#### WORK REQUIRED:
From the entries that follow, pick out all lines holding "Stackable".

>>>

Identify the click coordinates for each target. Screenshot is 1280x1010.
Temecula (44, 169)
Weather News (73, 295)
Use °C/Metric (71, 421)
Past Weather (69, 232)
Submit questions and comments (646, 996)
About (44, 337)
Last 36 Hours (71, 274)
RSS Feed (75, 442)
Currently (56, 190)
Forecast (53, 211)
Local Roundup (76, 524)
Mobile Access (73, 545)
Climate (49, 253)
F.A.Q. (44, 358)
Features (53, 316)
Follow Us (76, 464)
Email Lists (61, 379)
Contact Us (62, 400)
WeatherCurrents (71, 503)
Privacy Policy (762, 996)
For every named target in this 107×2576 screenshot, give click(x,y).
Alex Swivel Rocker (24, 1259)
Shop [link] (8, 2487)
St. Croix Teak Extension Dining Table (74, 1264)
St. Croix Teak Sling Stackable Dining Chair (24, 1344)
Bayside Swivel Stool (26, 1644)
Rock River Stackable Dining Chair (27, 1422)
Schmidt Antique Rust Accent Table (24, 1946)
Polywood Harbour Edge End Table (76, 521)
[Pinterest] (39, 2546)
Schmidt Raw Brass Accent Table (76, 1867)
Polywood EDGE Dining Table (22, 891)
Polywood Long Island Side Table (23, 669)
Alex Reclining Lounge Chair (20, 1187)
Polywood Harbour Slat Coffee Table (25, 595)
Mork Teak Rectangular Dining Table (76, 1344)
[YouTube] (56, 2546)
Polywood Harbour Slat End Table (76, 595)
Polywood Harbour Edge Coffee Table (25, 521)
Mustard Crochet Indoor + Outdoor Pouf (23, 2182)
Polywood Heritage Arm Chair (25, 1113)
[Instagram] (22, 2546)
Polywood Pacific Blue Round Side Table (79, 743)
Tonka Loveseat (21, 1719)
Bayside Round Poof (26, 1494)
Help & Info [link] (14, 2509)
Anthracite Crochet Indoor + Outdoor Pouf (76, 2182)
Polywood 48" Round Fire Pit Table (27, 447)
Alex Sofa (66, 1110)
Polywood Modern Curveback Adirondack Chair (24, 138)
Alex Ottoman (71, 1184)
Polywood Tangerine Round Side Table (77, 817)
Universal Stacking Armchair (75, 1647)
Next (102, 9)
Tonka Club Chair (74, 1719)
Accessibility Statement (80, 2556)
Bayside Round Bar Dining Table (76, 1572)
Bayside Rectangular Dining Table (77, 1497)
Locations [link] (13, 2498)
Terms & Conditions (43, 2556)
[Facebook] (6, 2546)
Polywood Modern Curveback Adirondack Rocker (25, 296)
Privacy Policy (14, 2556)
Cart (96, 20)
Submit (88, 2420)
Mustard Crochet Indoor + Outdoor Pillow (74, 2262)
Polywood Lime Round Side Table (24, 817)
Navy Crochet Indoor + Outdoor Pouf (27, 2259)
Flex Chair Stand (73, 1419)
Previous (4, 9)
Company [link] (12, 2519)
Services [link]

<<<

#### TASK OUTPUT:
St. Croix Teak Sling Stackable Dining Chair (24, 1344)
Rock River Stackable Dining Chair (27, 1422)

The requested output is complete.